## Problem statement
Under this line are records; the part from the line containing "Where should I" through the line containing "You are a computer-use agent." should be repeated exactly. Please exclude pictures.

## Available data

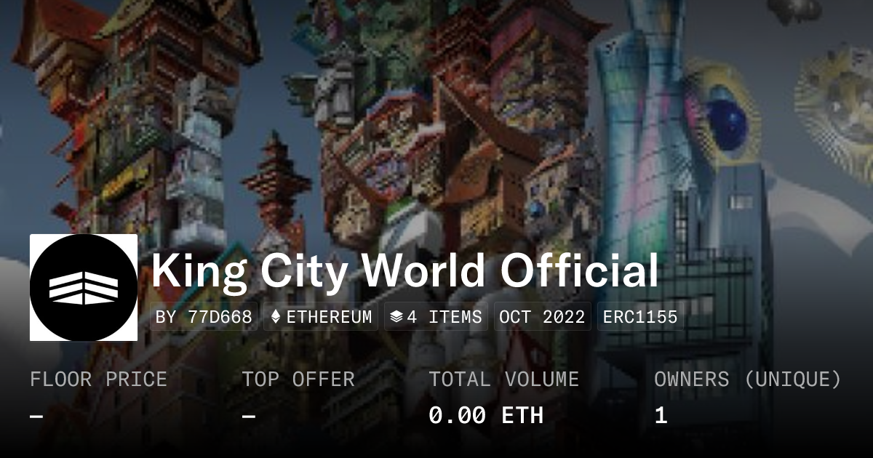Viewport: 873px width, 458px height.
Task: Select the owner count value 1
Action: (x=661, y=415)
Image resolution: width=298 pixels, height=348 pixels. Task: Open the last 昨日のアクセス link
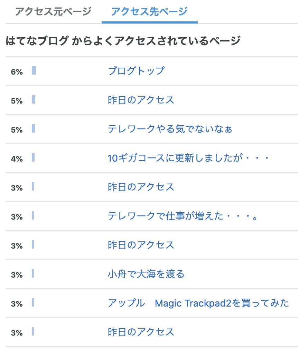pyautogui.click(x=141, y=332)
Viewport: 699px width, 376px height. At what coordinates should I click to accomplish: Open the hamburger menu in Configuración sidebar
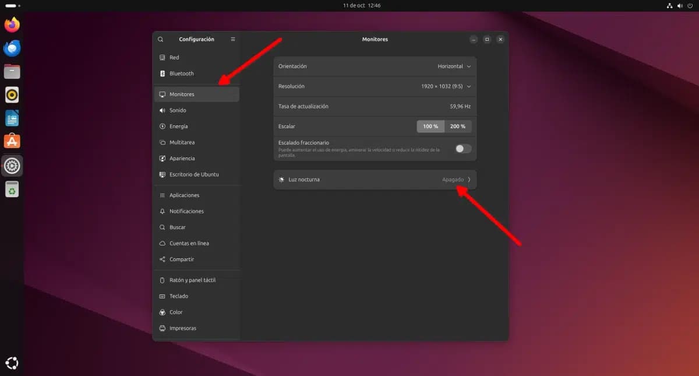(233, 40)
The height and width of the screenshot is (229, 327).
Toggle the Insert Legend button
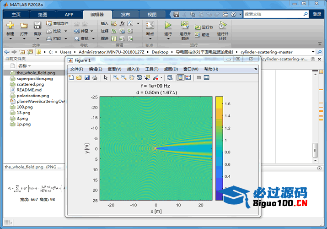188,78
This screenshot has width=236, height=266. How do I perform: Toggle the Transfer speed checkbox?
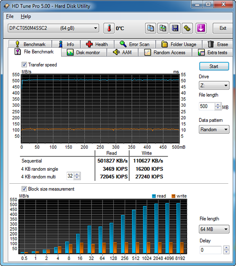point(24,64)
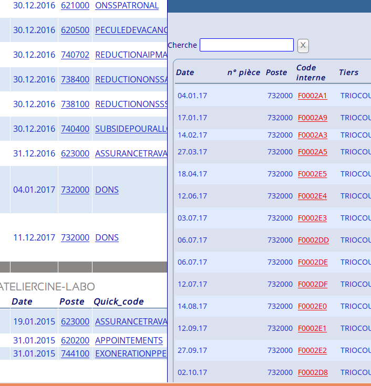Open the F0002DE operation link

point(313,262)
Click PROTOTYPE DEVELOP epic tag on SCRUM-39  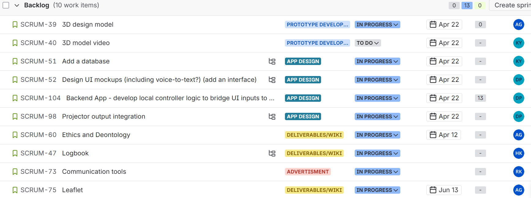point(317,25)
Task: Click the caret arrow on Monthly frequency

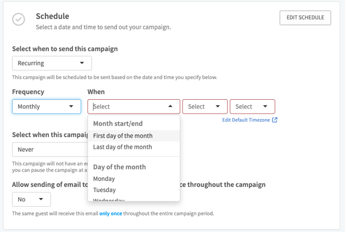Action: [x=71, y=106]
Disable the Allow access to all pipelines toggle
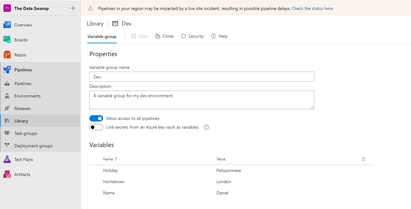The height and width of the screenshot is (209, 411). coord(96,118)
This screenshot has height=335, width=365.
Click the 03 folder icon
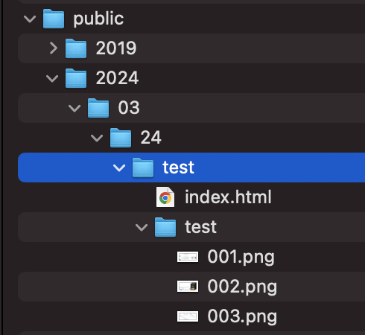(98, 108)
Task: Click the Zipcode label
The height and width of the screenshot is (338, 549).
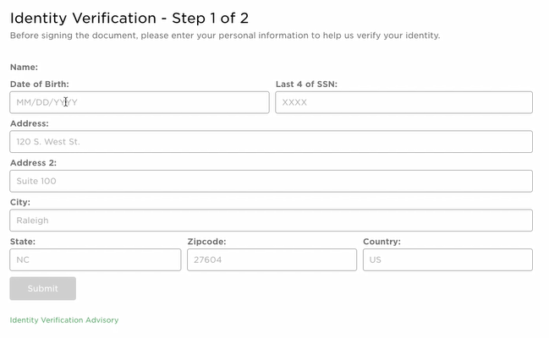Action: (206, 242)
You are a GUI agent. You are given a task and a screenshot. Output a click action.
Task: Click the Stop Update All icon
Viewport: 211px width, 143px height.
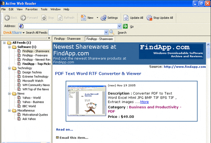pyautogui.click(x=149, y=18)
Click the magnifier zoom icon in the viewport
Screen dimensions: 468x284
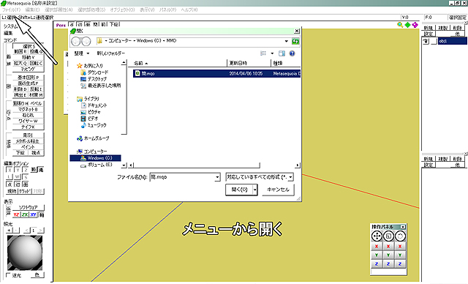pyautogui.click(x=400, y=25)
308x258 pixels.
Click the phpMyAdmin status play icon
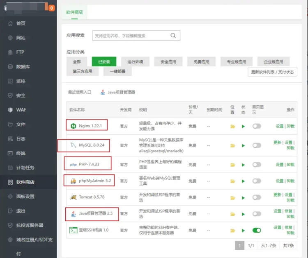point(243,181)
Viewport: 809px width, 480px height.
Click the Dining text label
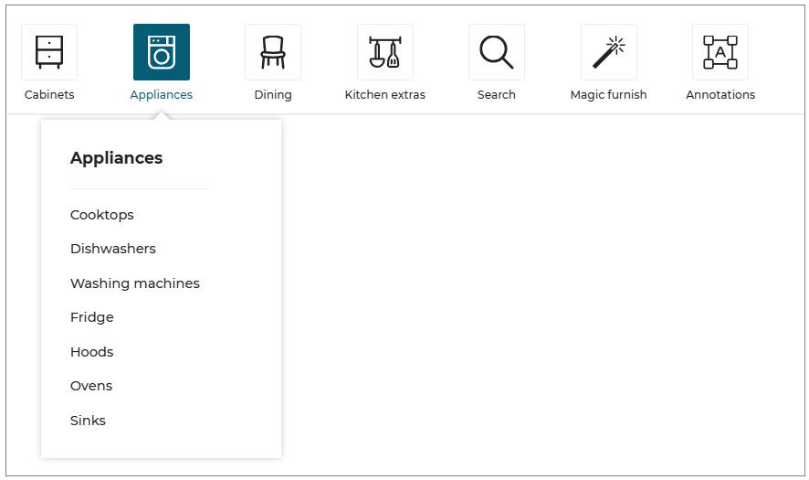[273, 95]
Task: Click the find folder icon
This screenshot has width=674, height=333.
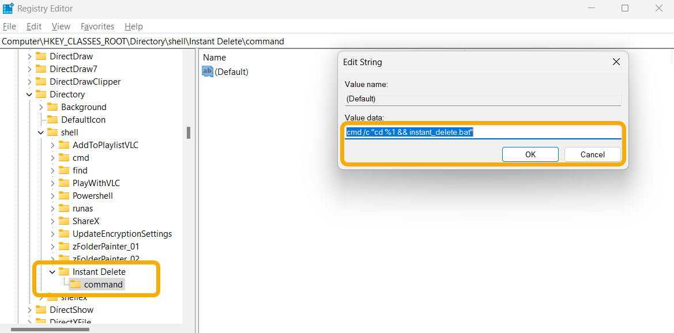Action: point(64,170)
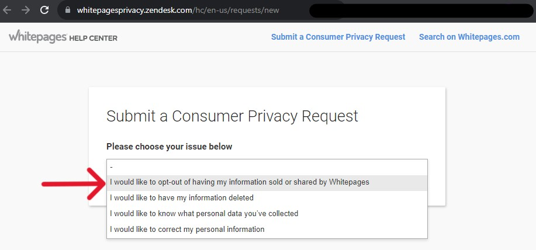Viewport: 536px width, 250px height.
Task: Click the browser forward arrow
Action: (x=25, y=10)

--

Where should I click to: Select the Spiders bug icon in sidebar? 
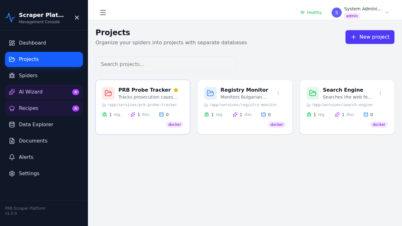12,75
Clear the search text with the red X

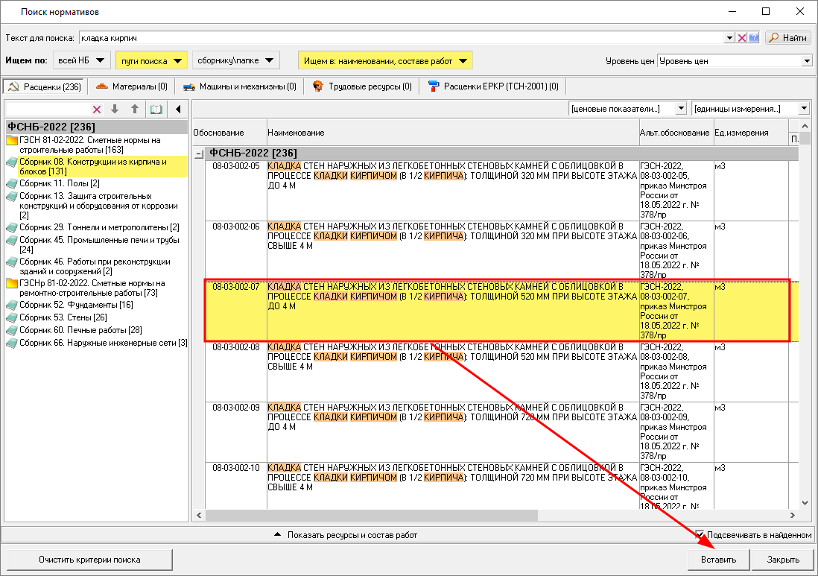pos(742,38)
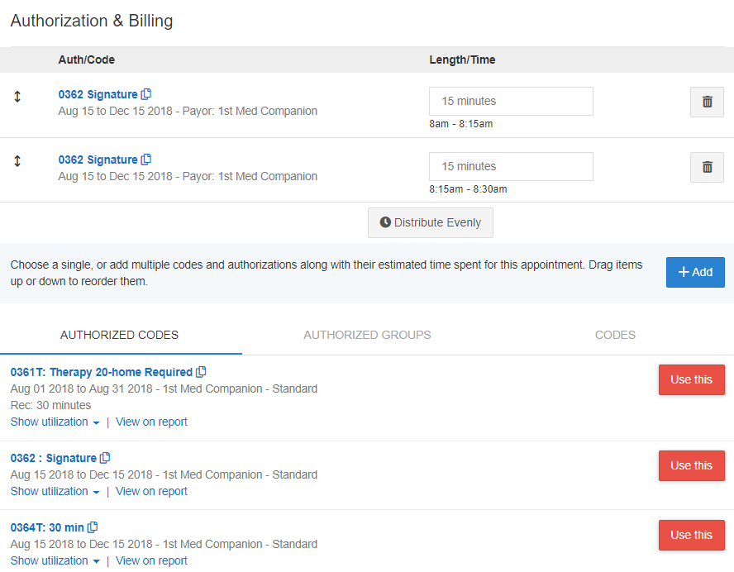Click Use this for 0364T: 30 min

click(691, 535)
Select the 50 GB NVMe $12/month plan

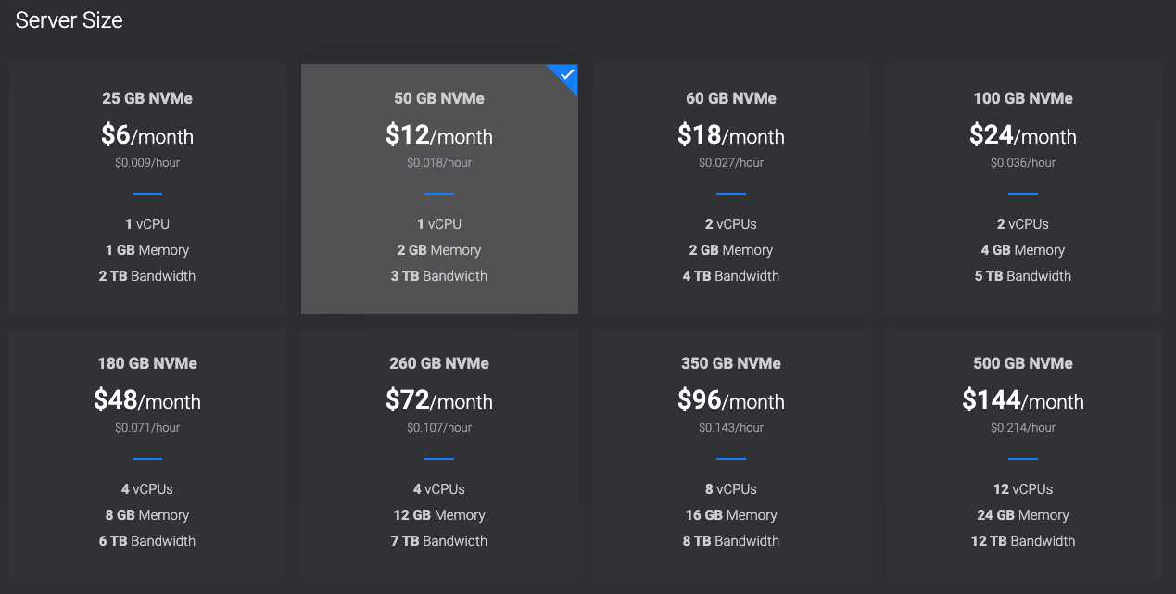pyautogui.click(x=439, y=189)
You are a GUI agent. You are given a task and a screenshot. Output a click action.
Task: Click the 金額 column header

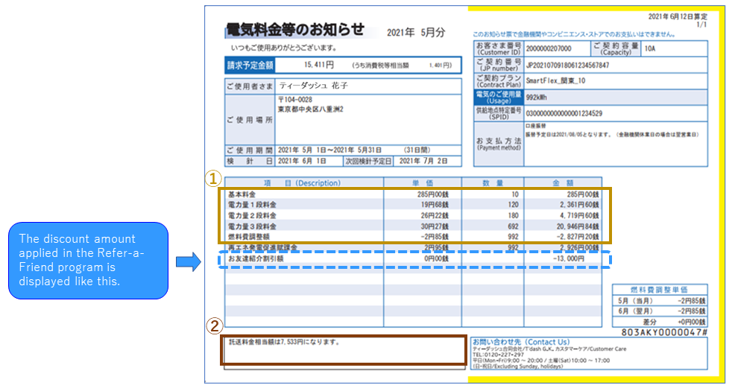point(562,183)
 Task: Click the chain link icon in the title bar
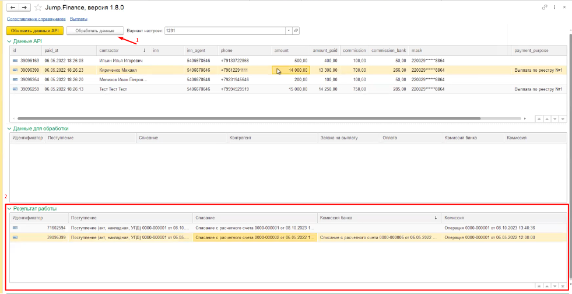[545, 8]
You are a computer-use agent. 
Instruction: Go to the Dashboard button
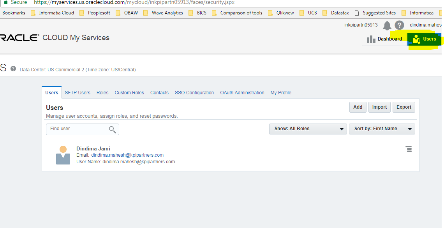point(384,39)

## Result for this task
Where should I click to: Select the Spiders bug icon in sidebar? 
12,75
Clear the search text with the red X

pos(742,38)
Click Use this for 0364T: 30 min

click(691, 535)
Select the 50 GB NVMe $12/month plan

pyautogui.click(x=439, y=189)
You are a GUI agent. You are given a task and a screenshot. Output a click action.
Task: Click the 金額 column header

point(562,183)
 Task: Click the chain link icon in the title bar
[545, 8]
You are a computer-use agent. 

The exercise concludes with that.